- CONSIGNE: Restituez telles quelles les lignes des entrées, de celle qui contient "decision. Everything else" jusqu'à celle qui contient "pos(838,648)", ces deux lignes comprises. Omettez les images dans votre réponse.
:: ENTRÉES DE L'EXERCICE ::
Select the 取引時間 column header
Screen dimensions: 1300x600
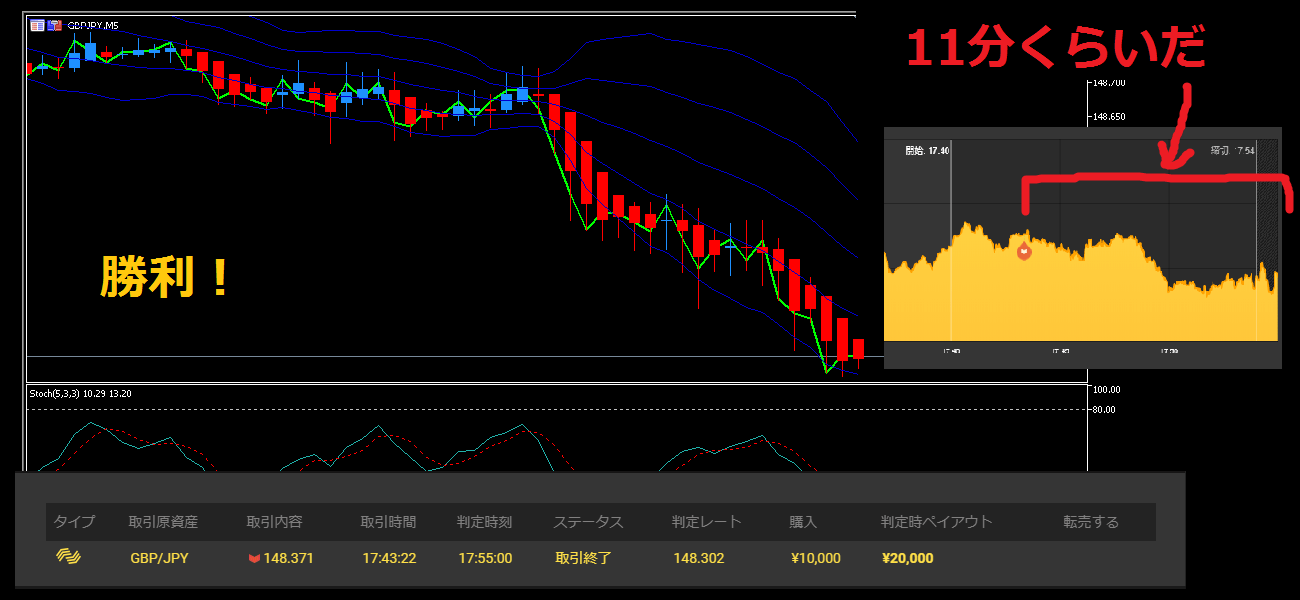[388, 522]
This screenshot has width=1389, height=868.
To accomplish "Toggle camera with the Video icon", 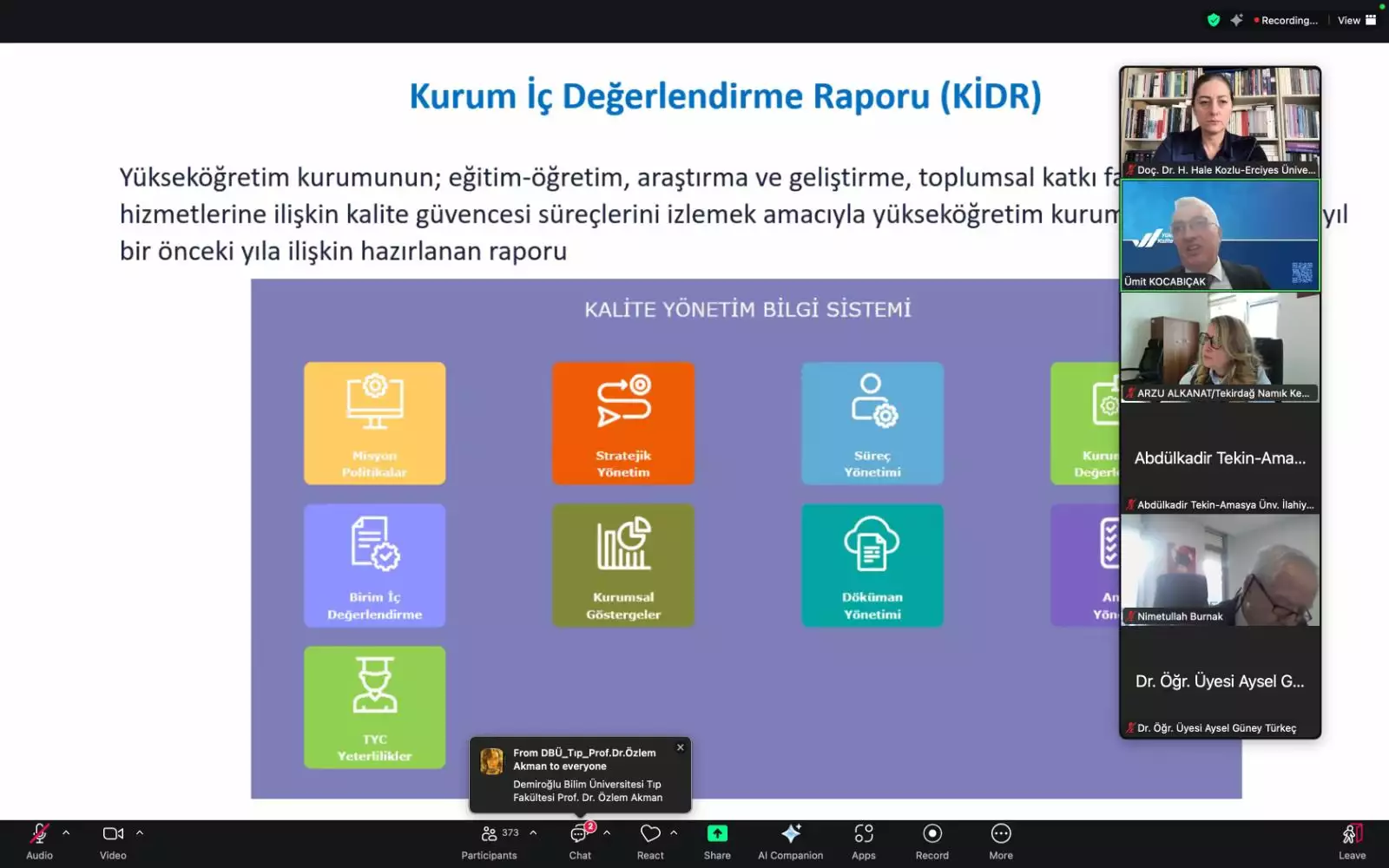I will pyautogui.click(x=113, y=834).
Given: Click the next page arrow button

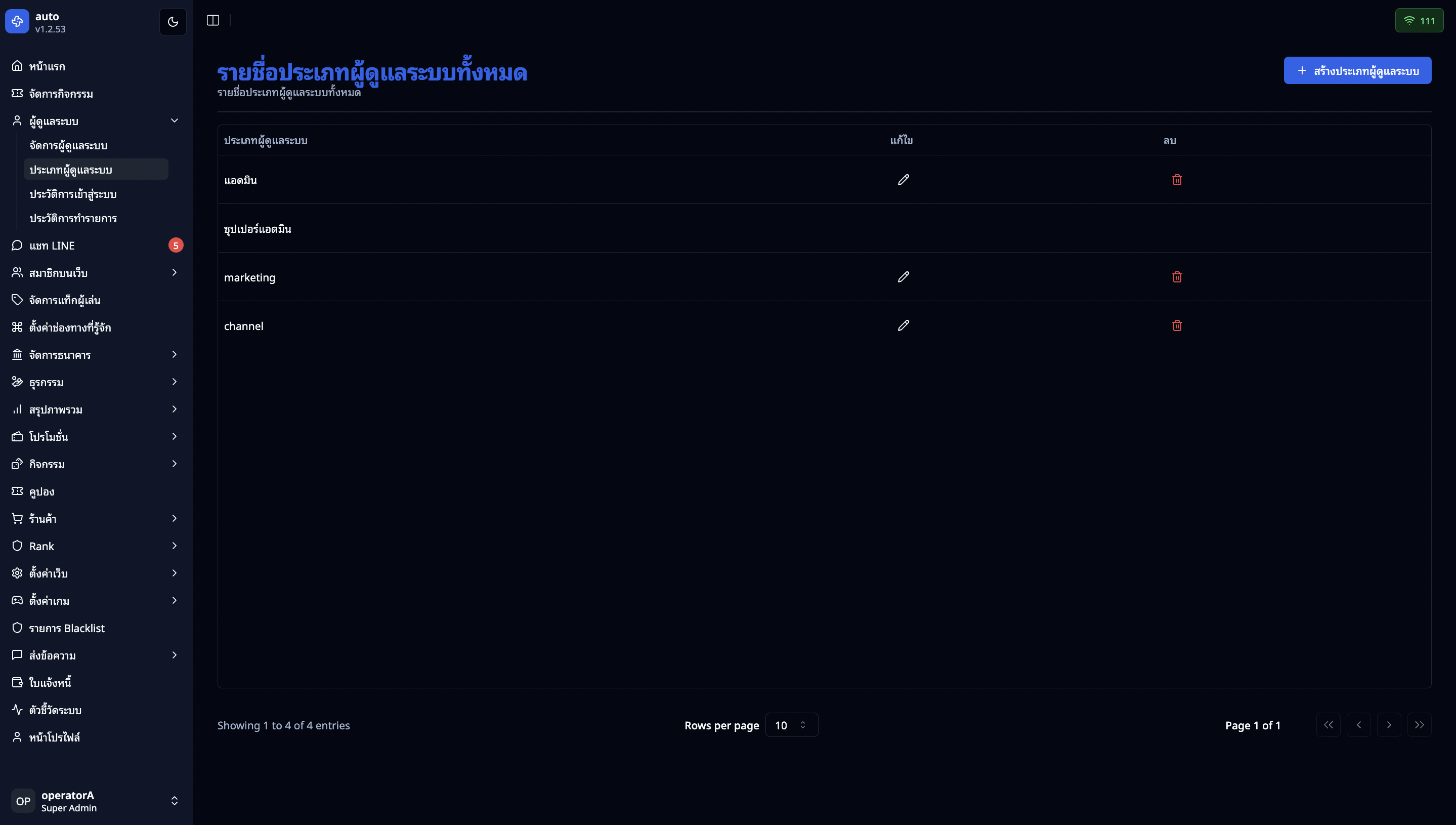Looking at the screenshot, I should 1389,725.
:::
:: ENTRÉES DE L'EXERCICE ::
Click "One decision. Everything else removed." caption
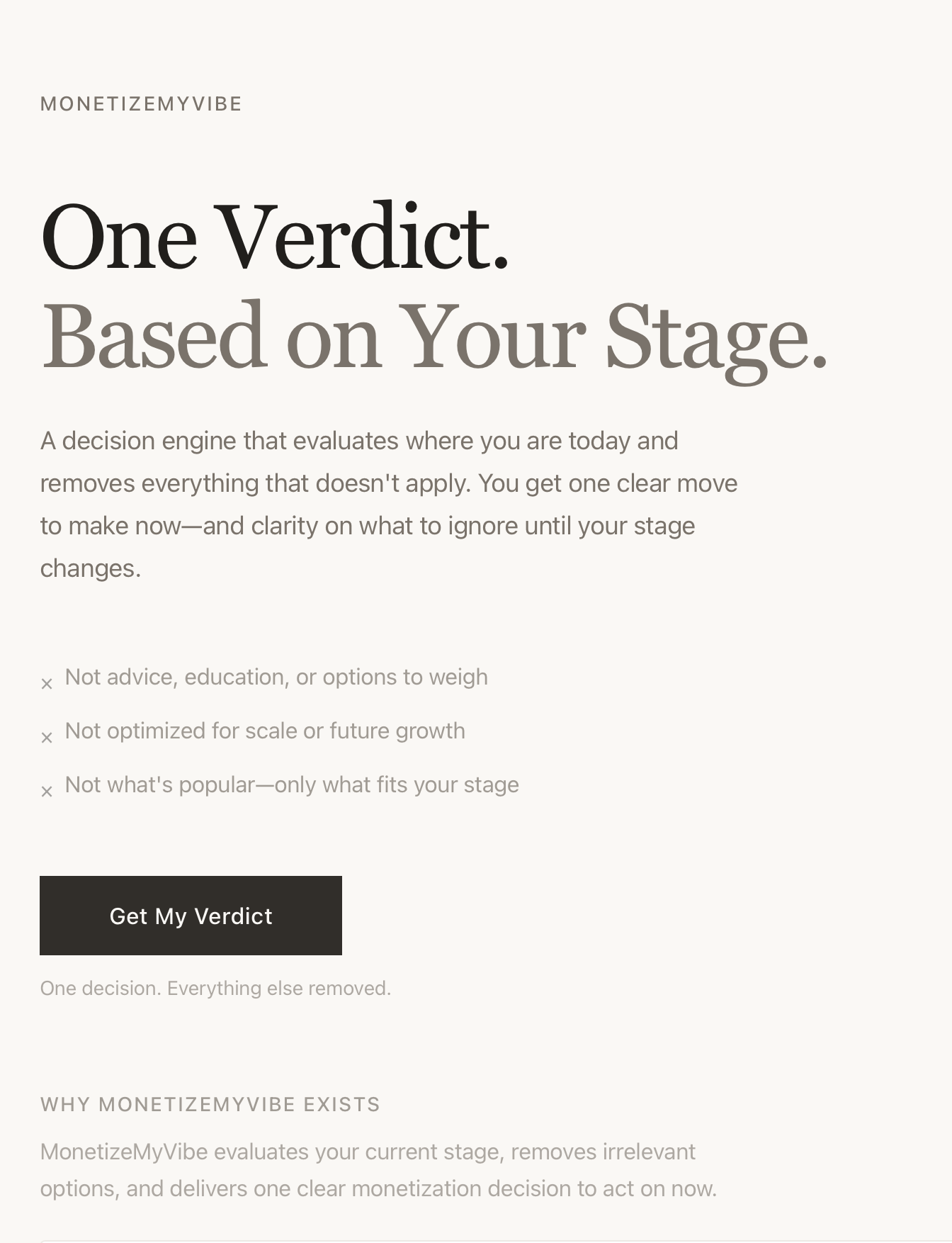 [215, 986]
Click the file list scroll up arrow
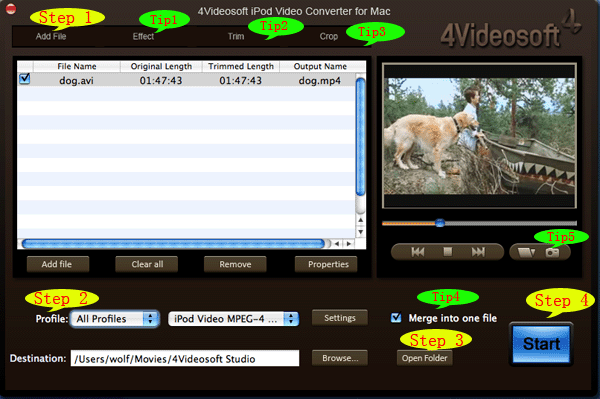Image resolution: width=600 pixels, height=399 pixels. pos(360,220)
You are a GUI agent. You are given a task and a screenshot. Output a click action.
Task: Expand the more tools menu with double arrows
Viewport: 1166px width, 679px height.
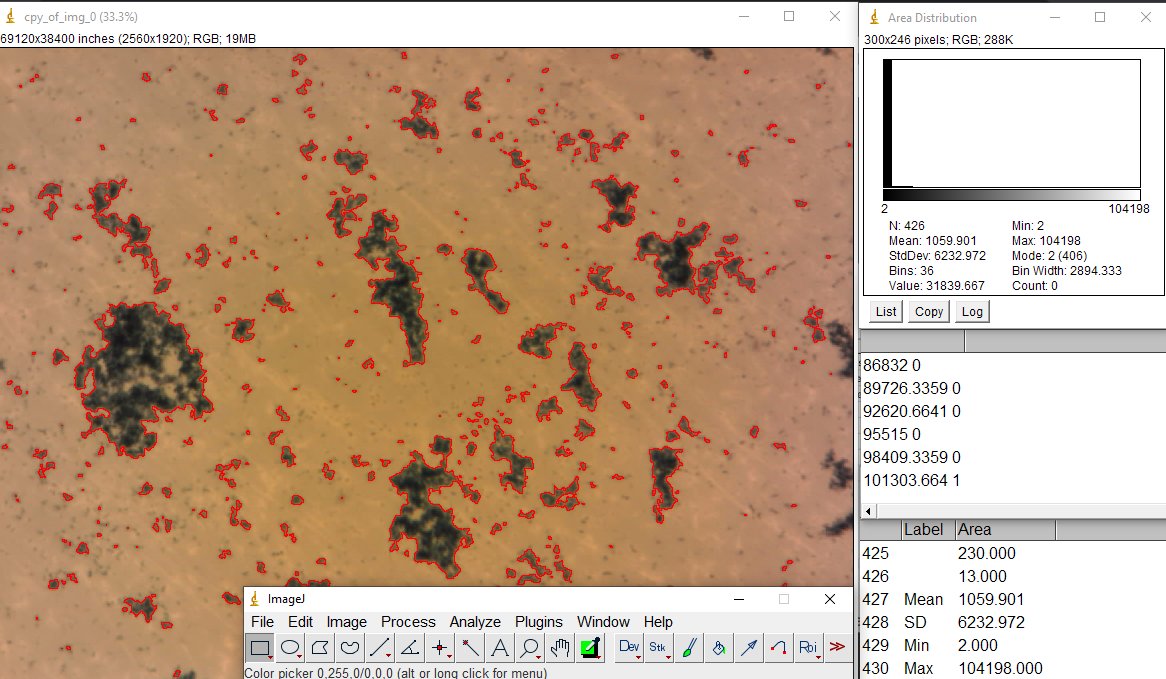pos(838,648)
:::
- RÉPONSE ATTENDUE:
Click "One decision. Everything else removed." caption
 [215, 986]
Click the file list scroll up arrow
Image resolution: width=600 pixels, height=399 pixels. pos(360,220)
You are a GUI agent. You are given a task and a screenshot. Output a click action.
Task: Expand the more tools menu with double arrows
Viewport: 1166px width, 679px height.
pos(838,648)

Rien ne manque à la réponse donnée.